To use interval notation effectively, we should know:

• Open intervals: Denoted with parentheses, like \((-\infty, 4)\), meaning that the numbers in the set do not include the endpoint (4 in this case).
• Closed intervals: Denoted with brackets, like \([8, \infty)\), where the set of numbers includes the endpoint (8 in this example).
• Infinity (\(\infty\)): Used to describe intervals that extend beyond all finite numbers, utilized in both open and closed intervals when describing infinite sets.

Interval notation is a compact form of expression, making it convenient in mathematics.

The union of sets is a fundamental concept in set theory, often represented with the symbol \(\cup\). It involves combining all elements from two or more sets to form a new set that contains all possible elements.
For instance, when analyzing \((-\infty, 4) \cup [8, \infty)\), we're identifying all numbers that are either less than 4 or at least 8.
It is key to remember:

• The union represents an 'or' condition in logical terms.
• It does not repeat elements; rather, it includes all unique elements from each specified set.

Using unions efficiently enables mathematicians to define and solve more complex problems involving multiple conditions.

Solving inequalities involves finding the solution set for variable expressions constrained by inequality signs like <, >, ≤, or ≥.
The process includes several steps:

• Identify the type of inequality—whether it is strict (\(<\) or \(>\)) or inclusive (\(\leq\) or \(\geq\)).
• Isolate the variable on one side, similar to solving equations. This may involve addition, subtraction, multiplication, or division, but remember that multiplying or dividing by a negative number reverses the inequality sign.
• Express the solution: Once isolated, the inequality solution can often be expressed in both interval notation and verbalized as an appropriate inequality expression.

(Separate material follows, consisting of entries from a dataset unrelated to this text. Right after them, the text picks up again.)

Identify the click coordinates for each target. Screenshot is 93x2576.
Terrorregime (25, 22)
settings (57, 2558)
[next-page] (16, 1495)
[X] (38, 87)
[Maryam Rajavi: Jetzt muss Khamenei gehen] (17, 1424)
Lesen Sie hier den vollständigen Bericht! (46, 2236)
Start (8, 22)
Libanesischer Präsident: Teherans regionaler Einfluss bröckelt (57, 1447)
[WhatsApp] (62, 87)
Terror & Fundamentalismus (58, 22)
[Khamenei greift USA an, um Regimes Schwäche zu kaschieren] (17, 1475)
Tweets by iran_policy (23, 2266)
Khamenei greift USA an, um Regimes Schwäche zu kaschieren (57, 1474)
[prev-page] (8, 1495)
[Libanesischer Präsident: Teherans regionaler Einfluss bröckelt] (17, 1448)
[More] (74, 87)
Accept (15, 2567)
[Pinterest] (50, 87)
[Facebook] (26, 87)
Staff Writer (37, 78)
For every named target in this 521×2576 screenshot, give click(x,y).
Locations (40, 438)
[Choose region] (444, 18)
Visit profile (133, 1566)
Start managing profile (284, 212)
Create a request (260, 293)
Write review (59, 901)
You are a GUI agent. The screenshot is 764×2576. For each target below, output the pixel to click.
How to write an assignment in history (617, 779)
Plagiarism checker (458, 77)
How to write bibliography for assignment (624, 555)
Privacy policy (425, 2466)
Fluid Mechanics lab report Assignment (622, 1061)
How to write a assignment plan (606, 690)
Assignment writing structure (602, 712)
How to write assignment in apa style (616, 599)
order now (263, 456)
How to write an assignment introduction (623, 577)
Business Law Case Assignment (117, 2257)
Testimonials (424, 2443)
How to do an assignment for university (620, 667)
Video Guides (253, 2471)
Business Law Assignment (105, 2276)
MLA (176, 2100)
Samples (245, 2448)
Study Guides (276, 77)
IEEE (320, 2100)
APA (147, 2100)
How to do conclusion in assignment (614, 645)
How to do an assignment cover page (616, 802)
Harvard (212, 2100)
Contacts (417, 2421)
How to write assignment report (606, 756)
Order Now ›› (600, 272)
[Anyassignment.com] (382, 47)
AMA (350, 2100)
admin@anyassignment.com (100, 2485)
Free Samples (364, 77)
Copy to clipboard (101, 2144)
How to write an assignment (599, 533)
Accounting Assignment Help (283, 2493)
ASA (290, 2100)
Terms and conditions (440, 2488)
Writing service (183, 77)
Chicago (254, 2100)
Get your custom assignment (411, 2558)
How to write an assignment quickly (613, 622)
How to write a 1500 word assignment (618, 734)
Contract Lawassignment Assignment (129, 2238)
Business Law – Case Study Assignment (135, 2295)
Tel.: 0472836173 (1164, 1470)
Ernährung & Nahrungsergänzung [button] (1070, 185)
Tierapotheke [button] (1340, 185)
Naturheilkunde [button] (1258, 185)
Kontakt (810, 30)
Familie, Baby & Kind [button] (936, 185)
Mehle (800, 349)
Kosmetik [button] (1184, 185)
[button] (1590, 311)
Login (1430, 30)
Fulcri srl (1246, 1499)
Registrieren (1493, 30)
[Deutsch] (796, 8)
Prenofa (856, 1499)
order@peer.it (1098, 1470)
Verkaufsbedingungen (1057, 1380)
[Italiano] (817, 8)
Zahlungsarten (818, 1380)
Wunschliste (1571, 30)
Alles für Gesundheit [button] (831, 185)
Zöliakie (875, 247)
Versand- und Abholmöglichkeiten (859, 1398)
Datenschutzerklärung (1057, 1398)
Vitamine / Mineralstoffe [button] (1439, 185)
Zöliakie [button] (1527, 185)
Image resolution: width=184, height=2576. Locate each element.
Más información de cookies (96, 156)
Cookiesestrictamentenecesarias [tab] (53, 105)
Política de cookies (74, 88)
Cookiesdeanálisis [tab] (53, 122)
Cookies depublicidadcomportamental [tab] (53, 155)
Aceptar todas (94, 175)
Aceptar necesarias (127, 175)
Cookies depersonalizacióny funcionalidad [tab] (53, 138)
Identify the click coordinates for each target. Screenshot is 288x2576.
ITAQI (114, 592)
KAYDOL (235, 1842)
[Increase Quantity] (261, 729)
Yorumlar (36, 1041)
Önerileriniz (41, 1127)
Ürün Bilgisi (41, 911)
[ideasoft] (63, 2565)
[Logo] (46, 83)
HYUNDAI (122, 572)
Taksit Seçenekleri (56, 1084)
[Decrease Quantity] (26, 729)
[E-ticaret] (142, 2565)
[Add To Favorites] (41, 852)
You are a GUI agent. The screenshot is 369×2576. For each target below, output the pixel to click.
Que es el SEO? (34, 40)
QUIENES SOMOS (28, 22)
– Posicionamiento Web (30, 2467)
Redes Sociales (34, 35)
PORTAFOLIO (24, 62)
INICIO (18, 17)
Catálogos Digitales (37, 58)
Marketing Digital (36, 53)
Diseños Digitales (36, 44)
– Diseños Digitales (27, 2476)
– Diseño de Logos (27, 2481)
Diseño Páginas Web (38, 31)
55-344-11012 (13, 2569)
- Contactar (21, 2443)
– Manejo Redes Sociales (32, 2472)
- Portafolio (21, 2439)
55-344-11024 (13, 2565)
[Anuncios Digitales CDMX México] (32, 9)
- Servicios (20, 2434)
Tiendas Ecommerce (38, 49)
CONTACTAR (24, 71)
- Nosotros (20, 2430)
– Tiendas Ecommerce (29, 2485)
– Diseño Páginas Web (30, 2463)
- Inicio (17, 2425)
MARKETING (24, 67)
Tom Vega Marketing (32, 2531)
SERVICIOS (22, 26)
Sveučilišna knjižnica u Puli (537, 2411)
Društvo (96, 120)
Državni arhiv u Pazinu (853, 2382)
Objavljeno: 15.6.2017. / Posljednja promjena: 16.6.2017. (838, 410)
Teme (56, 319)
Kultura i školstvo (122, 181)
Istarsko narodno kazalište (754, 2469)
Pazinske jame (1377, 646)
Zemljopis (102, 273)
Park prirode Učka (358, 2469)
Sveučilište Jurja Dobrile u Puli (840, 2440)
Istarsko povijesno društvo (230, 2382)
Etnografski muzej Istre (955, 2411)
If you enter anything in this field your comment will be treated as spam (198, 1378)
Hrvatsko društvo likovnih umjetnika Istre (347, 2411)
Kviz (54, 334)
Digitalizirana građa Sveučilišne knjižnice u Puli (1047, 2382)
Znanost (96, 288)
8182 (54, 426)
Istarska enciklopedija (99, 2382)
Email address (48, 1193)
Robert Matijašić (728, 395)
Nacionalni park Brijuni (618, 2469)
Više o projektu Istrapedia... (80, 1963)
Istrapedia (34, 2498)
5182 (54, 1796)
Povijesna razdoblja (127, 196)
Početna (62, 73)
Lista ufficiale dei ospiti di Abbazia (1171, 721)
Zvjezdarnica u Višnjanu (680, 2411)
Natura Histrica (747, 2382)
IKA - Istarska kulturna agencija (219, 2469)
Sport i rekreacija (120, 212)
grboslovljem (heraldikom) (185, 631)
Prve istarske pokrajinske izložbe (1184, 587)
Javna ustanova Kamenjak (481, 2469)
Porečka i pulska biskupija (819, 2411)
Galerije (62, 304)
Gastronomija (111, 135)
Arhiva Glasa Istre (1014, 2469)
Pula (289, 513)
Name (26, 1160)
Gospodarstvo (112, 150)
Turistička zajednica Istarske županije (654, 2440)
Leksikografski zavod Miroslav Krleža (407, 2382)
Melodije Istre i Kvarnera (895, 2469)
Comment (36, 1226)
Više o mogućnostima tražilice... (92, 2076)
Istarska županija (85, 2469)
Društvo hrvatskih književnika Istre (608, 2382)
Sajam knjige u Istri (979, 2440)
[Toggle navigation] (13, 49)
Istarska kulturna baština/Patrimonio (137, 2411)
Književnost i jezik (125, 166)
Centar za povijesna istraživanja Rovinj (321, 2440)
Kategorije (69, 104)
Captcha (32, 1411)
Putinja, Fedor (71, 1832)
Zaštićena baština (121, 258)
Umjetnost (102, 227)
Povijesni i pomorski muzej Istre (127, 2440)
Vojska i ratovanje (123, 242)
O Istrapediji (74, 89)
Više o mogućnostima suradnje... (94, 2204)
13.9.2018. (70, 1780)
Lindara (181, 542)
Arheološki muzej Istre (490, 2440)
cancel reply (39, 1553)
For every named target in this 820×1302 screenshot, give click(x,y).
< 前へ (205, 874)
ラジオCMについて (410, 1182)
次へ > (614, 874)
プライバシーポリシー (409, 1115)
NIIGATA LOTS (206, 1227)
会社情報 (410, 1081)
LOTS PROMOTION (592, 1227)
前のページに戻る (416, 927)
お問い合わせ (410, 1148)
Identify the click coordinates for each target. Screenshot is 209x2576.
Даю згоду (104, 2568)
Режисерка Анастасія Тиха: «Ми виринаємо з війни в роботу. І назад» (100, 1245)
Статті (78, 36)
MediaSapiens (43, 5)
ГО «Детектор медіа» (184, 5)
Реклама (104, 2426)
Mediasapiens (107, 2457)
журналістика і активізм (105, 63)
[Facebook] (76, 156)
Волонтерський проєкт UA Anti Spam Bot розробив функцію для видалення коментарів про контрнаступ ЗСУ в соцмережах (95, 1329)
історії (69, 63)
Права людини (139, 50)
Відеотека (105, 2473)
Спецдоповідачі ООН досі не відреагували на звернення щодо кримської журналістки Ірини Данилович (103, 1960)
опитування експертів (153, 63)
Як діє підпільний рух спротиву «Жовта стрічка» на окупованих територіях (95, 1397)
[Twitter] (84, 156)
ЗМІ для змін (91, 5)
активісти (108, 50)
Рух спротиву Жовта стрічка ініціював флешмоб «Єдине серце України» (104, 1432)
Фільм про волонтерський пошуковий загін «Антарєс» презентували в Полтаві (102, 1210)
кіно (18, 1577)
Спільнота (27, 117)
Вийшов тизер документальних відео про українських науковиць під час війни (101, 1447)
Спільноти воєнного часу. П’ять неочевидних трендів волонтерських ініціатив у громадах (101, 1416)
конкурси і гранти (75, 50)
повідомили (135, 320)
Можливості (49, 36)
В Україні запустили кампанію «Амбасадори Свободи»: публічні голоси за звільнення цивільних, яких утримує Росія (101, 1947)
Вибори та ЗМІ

Understanding inequalities is crucial for exploring mathematical relationships and relevancies beyond straightforward equalities.

Number sets encompass a variety of categories that classify numbers according to specific properties. In the context of inequalities and interval notation, understanding number sets is essential to forming accurate interpretations.
Some primary number sets include:

• Natural numbers (\(\mathbb{N}\)): Counting numbers starting from 1.
• Whole numbers: Similar to natural numbers but starting from 0.
• Integers (\(\mathbb{Z}\)): These include all whole numbers, both positive and negative, including zero.
• Rational numbers (\(\mathbb{Q}\)): Numbers that can be expressed as a fraction of two integers.
• Real numbers (\(\mathbb{R}\)): Consist of all rational and irrational numbers, encompassing most numbers encountered in standard mathematics.

Recognizing the properties of these number sets allows for better understanding and accurate depiction of mathematical concepts, including solving and representing inequalities.